Продолжение. Начало см.:
http://naiwen.livejournal.com/1213798.html ...Хотя Жданов и обещал Кеневичу пересылать его письма французскому консулу, однако, он вовсе не имел в виду исполнять это обещание. Письма Кеневича он направлял в III отделение, котрое аккуратно подшивало их к делу Кеневича». (Французское посольство в Петербурге пыталось вмешаться в судьбу Кеневича, но русское правительство категорически отклонило эти попытки. На соответствующем докладе III отделения Александр II наложил резолюцию: «Никакого подобного вмешательства я решительно не допускаю»)
25 июля Жданов писал: «Дела наши идут, но к Иерониму не приступали еще. С друзьями новыми надобно быть деликатным. Заискиваю, книг дал; он начал по-русски говорить. Мил, но бестия, каких я давно уже не видывал…»
В конце июля Кеневича начали подготавливать к допросу.
Жданов сообщает в своих письмах, к каким мерам он прибегал, чтобы вынудить от Кеневича сознание. Сперва ему устроили неожиданную для него встречу с Олехновичем. Следователи хотели посмотреть, какое впечатление произведет эта встреча на Кеневича и не выдаст ли он себя чем-нибудь.
▬▬▬
### Рабочее задание A:
Переименуйте «Image resolution» в «Screen resolution» в записях от строки с «Locate an element» до строки с «coordinates (28, 30).» и приведите эти строки целиком, ничего больше не меняя.
Отрывок и записи взяты из разных источников.

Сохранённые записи
▬▬▬
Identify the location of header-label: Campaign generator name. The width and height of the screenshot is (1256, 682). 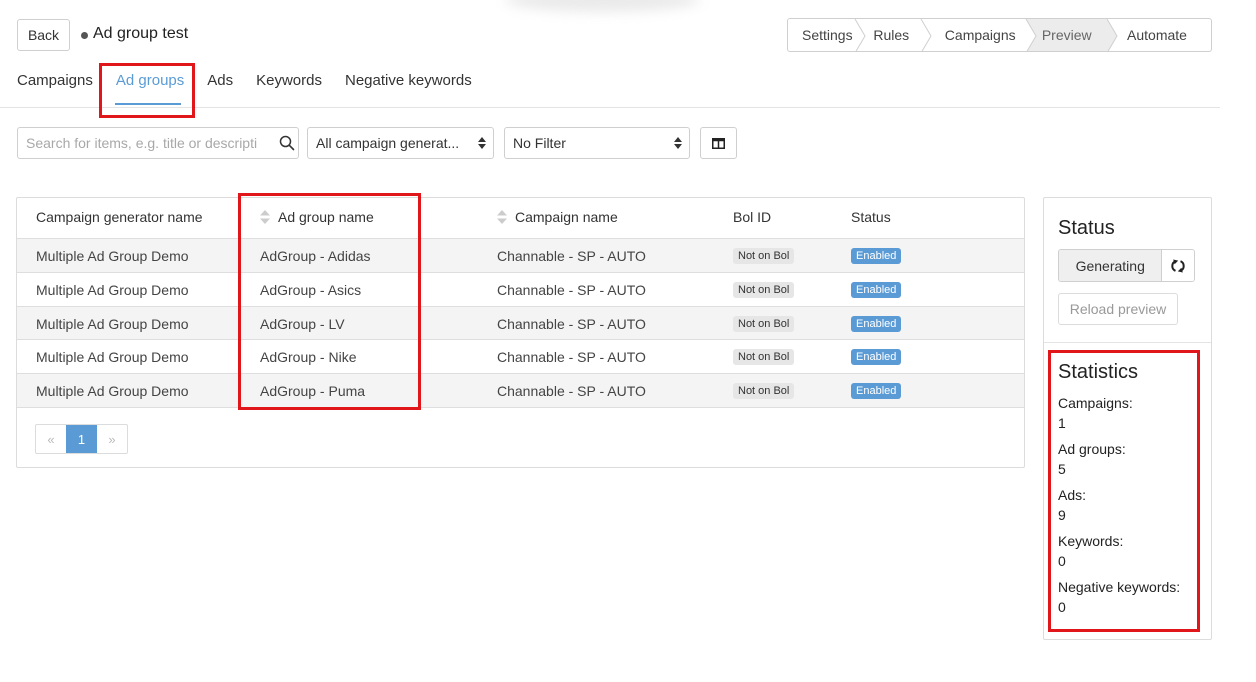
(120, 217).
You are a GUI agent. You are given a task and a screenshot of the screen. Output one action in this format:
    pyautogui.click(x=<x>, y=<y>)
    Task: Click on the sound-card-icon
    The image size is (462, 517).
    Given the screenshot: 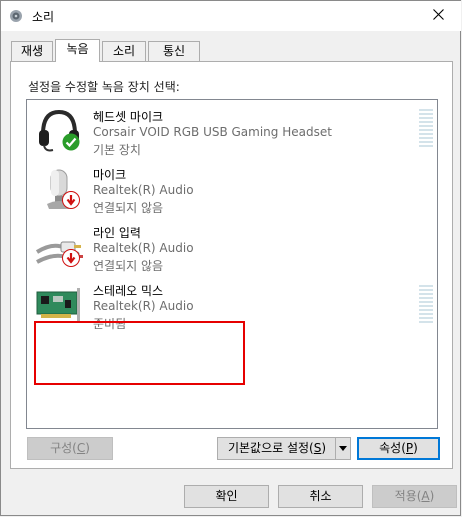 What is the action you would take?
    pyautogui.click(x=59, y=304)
▬▬▬
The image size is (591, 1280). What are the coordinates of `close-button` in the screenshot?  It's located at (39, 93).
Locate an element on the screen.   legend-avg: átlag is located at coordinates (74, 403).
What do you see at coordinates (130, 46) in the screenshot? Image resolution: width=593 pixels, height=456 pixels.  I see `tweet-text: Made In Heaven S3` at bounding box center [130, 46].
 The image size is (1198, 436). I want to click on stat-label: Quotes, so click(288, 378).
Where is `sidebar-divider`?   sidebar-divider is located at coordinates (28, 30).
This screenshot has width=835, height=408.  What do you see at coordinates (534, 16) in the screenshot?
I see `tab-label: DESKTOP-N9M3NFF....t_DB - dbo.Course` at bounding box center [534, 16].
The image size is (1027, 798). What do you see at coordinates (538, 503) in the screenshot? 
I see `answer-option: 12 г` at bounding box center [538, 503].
▬▬▬
### Рабочее задание B:
Куда, согласно отрывку, Жданов направлял письма Кеневича?

### Решение задания A:
Locate an element on the screen.   legend-avg: átlag is located at coordinates (74, 403).
What do you see at coordinates (130, 46) in the screenshot? Screen resolution: width=593 pixels, height=456 pixels.  I see `tweet-text: Made In Heaven S3` at bounding box center [130, 46].
 The image size is (1198, 436). I want to click on stat-label: Quotes, so click(288, 378).
Where is `sidebar-divider`?   sidebar-divider is located at coordinates (28, 30).

### Решение задания B:
В III отделение.